Given these benefits, you might expect heap-based garbage collection to be an integral component of most present day language implementations. This is not the case, however. Most traditional programming languages were not designed with garbage collection in mind, and it is generally difficult to retrofit existing language implementations with an automatic garbage collector. Further, there are a number of serious drawbacks to the classical garbage collection algorithms. These drawbacks include:

These drawbacks become even more apparent when the algorithms are deployed in modern interactive environments, given the stringent response-time requirements of these environments.

Significant progress has been made in the past decade, however, and new garbage collection techniques have been developed that all but eliminate the above drawbacks. One of these techniques -- generation scavenging -- not only addresses each of the problems just listed, but it requires no hardware support, making it portable across a wide variety of personal computers and engineering workstations. In this article, I'll discuss some of the historical events that led to the development of the original generation-scavenging algorithm. In addition, I'll describe some of the more recent refinements that significantly enhance the performance of the basic generation scavenger. In particular, the scavenging algorithm described later can be tuned so that the average pause time and the total overhead for collecting garbage can be reduced to an acceptably low level.

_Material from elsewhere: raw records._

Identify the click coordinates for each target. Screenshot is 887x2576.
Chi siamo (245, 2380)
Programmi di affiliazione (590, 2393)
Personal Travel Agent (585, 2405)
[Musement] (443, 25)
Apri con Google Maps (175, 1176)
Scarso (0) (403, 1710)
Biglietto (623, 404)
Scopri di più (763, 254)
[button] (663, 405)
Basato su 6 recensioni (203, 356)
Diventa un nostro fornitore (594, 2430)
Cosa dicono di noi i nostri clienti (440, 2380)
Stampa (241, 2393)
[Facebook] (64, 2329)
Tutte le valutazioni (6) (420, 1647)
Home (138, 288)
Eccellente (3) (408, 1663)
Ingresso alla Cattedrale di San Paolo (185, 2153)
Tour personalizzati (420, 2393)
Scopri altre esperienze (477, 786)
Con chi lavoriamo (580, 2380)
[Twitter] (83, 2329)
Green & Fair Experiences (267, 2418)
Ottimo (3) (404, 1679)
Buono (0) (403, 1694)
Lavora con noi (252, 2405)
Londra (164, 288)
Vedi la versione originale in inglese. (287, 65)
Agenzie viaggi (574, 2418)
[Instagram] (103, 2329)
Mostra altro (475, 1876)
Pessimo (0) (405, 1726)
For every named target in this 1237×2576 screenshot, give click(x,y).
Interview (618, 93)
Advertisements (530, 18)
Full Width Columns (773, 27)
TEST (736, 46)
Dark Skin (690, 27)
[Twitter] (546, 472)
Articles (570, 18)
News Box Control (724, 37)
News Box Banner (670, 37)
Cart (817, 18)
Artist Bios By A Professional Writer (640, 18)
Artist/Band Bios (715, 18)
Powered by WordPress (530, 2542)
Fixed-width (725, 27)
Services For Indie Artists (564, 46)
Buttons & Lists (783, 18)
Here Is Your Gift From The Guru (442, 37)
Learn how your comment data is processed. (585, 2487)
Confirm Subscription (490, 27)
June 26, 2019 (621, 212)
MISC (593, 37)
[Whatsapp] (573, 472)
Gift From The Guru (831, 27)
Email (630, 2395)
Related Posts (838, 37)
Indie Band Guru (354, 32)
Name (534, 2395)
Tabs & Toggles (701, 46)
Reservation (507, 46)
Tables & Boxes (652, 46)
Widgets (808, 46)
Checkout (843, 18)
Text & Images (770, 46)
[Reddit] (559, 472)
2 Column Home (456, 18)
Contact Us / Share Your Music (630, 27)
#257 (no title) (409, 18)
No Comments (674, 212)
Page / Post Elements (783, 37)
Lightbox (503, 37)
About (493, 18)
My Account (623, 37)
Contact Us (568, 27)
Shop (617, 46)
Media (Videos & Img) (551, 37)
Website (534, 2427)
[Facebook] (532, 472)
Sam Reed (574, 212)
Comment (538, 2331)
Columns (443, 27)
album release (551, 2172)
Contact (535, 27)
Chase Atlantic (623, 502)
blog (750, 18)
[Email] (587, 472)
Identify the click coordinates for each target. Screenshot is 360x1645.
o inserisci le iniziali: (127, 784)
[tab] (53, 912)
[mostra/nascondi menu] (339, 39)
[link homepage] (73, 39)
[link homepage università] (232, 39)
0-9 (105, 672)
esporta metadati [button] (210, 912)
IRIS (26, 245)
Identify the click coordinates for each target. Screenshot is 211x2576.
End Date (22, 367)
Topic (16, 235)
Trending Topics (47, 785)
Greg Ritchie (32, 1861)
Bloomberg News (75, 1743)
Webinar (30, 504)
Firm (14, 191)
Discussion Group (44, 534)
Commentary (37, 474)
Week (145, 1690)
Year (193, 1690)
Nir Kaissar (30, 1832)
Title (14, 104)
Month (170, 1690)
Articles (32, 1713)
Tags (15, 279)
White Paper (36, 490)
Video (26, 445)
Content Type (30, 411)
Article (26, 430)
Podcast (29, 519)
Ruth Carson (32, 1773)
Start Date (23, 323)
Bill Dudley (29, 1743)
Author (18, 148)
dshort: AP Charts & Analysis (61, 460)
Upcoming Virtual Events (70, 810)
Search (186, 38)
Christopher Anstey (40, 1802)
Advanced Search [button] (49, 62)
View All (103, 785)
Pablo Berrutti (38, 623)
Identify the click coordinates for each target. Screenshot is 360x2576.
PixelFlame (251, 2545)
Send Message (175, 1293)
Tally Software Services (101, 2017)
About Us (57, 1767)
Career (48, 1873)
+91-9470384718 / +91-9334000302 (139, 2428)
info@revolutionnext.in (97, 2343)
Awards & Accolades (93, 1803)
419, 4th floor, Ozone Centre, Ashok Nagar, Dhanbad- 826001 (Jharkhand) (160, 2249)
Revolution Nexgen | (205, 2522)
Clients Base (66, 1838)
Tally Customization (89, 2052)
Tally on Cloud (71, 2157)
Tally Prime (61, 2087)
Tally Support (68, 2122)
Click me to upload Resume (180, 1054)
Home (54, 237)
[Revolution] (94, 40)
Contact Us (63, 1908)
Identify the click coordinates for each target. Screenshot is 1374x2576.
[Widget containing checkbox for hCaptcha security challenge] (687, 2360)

Classical Garbage Collection Algorithms

Automatic garbage collection has roughly a 30-year history, starting with the near simultaneous invention of the two classical approaches to garbage collection from which most modern collection schemes are derived, namely the mark-and-sweep collection algorithm and the reference-counting algorithm. In 1960, Collins2 introduced the notion of using reference counts to determine if a piece of data could be safely reclaimed. Each piece of data, which I shall refer to hereafter as an object, has associated with it a count of the number of other objects that reference it. When this count drops to zero, the object can be reclaimed automatically by the run-time system.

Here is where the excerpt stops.